Give me freedom, give me fire, give me reason, take me higher ~ K’NAAN – Waving Flag
Understanding Cultural Competence
The Arts have always created safe, joyous, learning zones for nurturing cultural competence. They have given students of diverse origins a tangible sense of collective belonging. Many of today’s young and enlightened Canadian leaders would themselves have benefited from early heritage arts programming in their classrooms. When programs exploring tradition and culture are designed effectively they make a lasting difference.

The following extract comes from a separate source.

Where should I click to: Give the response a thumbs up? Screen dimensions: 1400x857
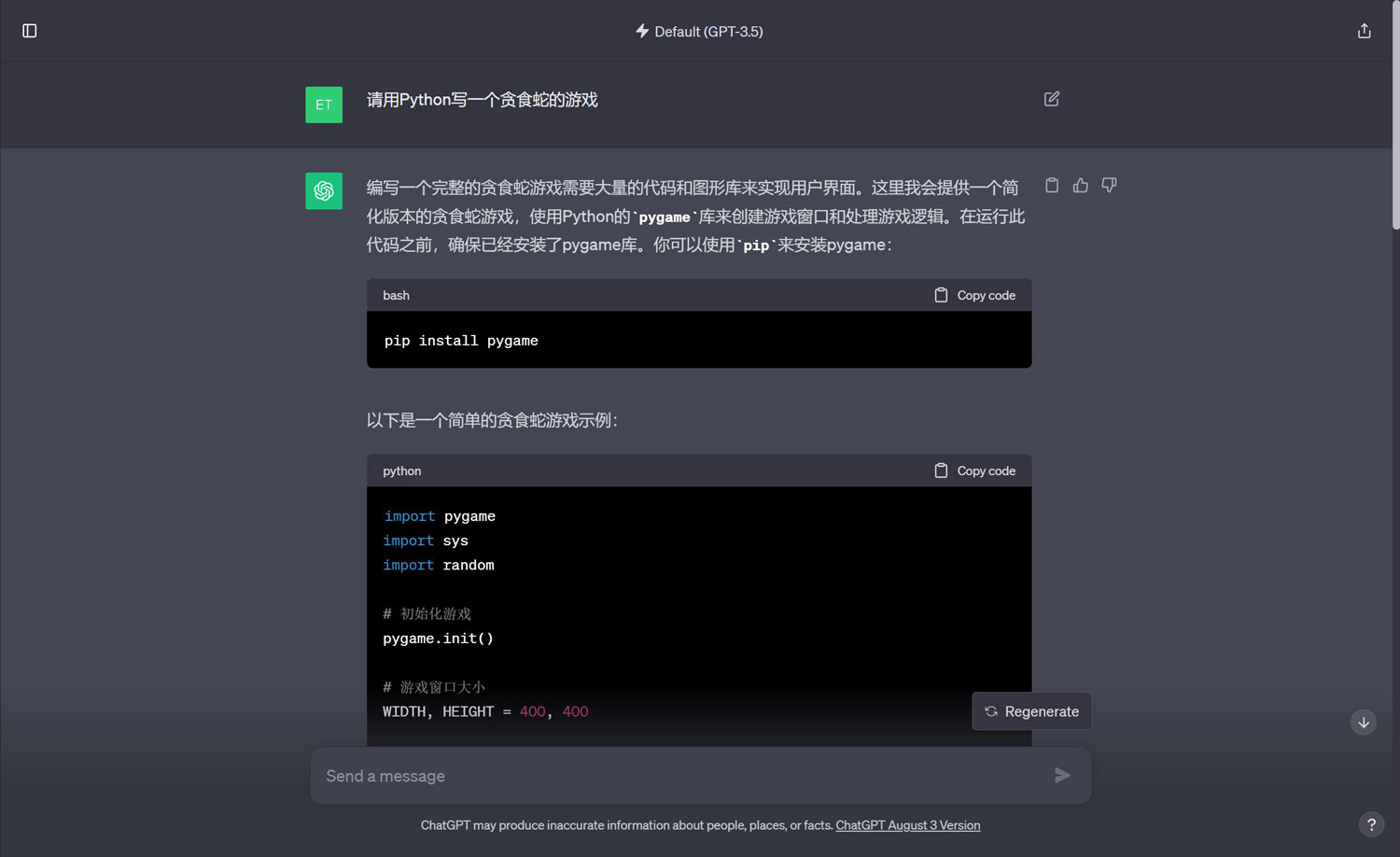(x=1081, y=185)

Culturally inspired arts programming continues to evolve and improve. Early in Canada’s multi-cultural education years, programs were designed for meeting and greeting new cultures and welcoming them into the mainstream. In the 1980’s a more socially perceptive arts practice began developing. Educators moved away from over simplified cultural descriptions and began exploring complex nuances in Canadian diversity. The arts were used successfully to begin dispelling stereotypes and to deconstruct racial apprehensions.

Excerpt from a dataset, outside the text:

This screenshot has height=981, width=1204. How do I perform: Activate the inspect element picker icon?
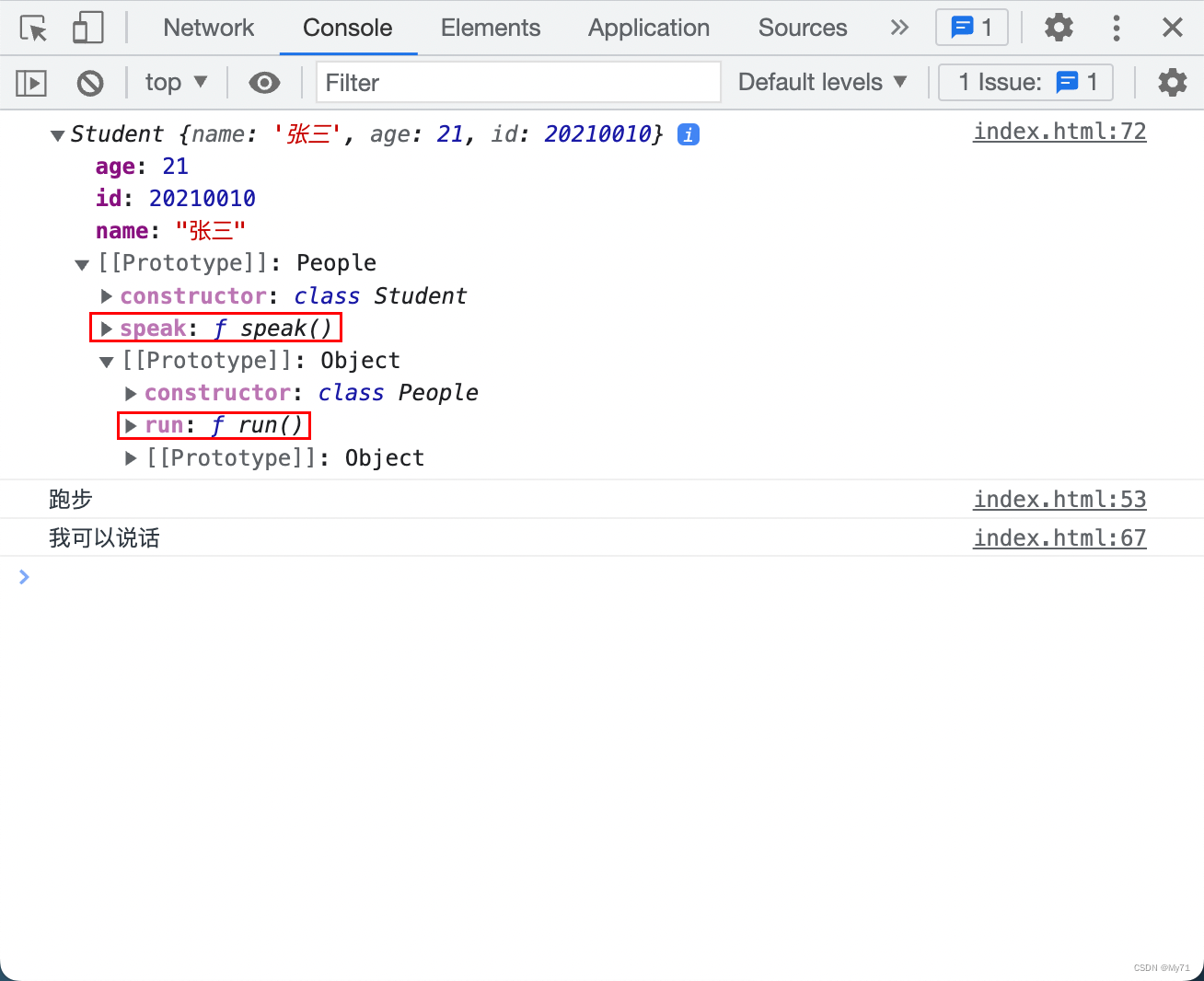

Today we continue to fine-tune our efforts to strengthen cultural competence. Sometimes, being more culturally competent is understood as using politically correct vocabulary and manners. However, arts educators move beyond veneers of political correctness, and use various media to trigger deep inquiry, build cross-cultural understandings, and celebrate difference. Rapid globalization and a more polarized political scene have created complex layers of muddled understandings and cruel misunderstandings. In this current context, the arts have an even more important role to play.

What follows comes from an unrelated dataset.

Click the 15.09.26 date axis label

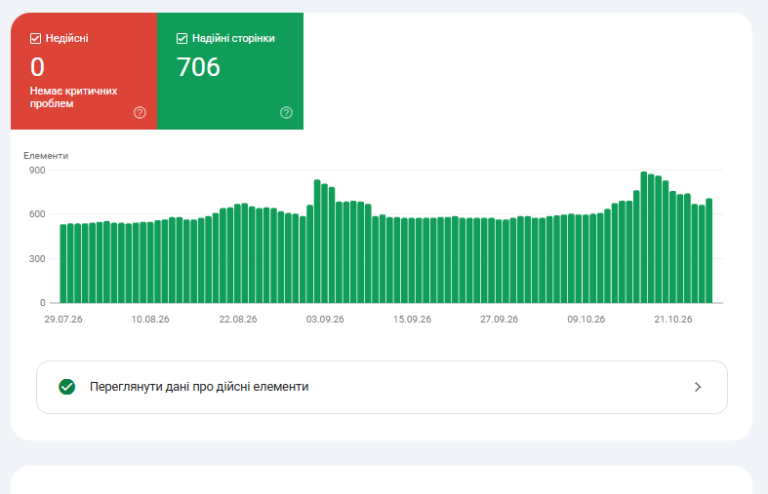[x=412, y=319]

To develop salient arts programs educators can take inspiration from an amazing and feisty cadre of contemporary artists. Tanya Tagak, Zaki Ibrahim, and K’naan, are Canadian heritage treasures. Outside of Canada, artists like Keith Haring, Basquiat, Oscar Murillo, and Ya Yoi Kusama, have raised the international arts bar, opening gates for contemporary, alternative, and outsider artists all over the world. Artists with exceptionalities, such as the late Judith Scott who had Downs syndrome, and Stephen Wiltshire, who is autistic, have solo shows at the most famous galleries in the world. Carmen Herrera – once marginalized because she was a woman and a Cuban – still rocks New York’s art scene at the age of 101. Ghana’s El Anatsui makes young students gasp as they look at his recycled metal cascades in the Royal Ontario Museum. Today’s students connect deeply with these modern role models, particularly those with whom they share a cultural background or personal attributes.